- autor: Siwy248, 2016-09-05 08:46
-
Niestety w 2 kolejce Sparta przegrywa wysoko na własnym boisku z Bizonem Wilkowo 0:6 (0:2).
Pierwsza połowa nie zapowiadała sromotnej porażki naszej drużyny. Do 40 min poziom meczu nie zachwycał ale to to Spartanie minimalnie byli stroną przeważającą. Już w 12 min Sparta mogła wyjść na prowadzenie. Akcję rozpoczął Paweł Langier, który popisał się ładnym prostopadłym podaniem do wychodzącego sam na sam z bramkarzem Pawła Pokory. Niestety nasz zawodnik zbyt daleko wypuścił sobie piłkę i później z ostrego kąta trudno było zaskoczyć golkipera gości. W 17min z powodu kontuzji boisko musiał opuścić Damian Krzemiński. W 24 min Bizon był blisko strzelenia bramki, na szczęście z lini bramkowej piłkę wybił Przemysław Żynel.

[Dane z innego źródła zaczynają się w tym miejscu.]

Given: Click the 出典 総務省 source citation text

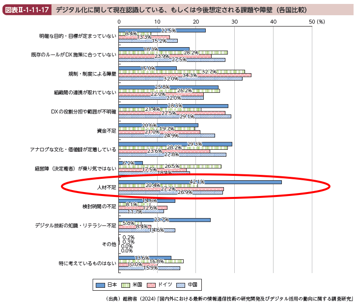Looking at the screenshot, I should (229, 298).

W kolejnych minutach Sparta częściej atakowała lecz głównie strzały zza 16-stki pewnie bronił bramkarz gości. W 39 min najprawdopodobniej poważnej kontuzji (podejrzenie zerwania więzadeł) nabawił się nasz defensywny pomocnik Krystian Murzyn i Sparta grając w 10-tkę przez parę minut traci 2 bramki. W 40min w sytuacji sam na sam Bartka pewnie pokonuje napastnik Spartaka, a chwilę później po niepotrzebnym faulu w polu karnym naszego stopera sędzia dyktuje rzut karny, który pewnie wykonuje strzelec pierwszego gola. Na początku drugiej połowy zawodnicy Sparty rzucili się do odrabiania strat. Niestety w 51min kolejnego urazu nabawiła się Dawid Niciński, który także musiał opuścić boisko. W 53 min Spartanie powinni uzyskać bramkę kontaktową. Po dośrodkowaniu piłki z rzutu wolnego przez Piotra Korszuna w pole świetną okazję marnuje Paweł Pokora, który niepilnowany z 5-iu metrów strzela głową prosto w bramkarza. W kolejnych minutach gra toczy się w obrębie środka boiska, a Sparta nie mając nic do stracenia zaczyna grać trójką obrońców. Niestety manewr ten okazał się zgubny gdyż w 70min tracimy z rzutu rożnego bramkę, która całkowicie podcina skrzydła naszej drużynie. Kolejne minuty to trzy łatwo strzelone bramki przez Bizon Wilkowo i mecz kończy się wysokim zwycięstwem gości 6:0.
Z przebiegu meczu pozostał wielki niedosyt, gdyż drużyna z Wilkowa prezentowała poziom zbliżony do poziomu gry Sparty. Niestety kontuzje ustawiły mecz i ciężko było odrobić straty naszej drużynie. Przed nami wiele meczów i z pewnością wkrótce Spartanie odniosą pierwsze zwycięstwo w A-klasie.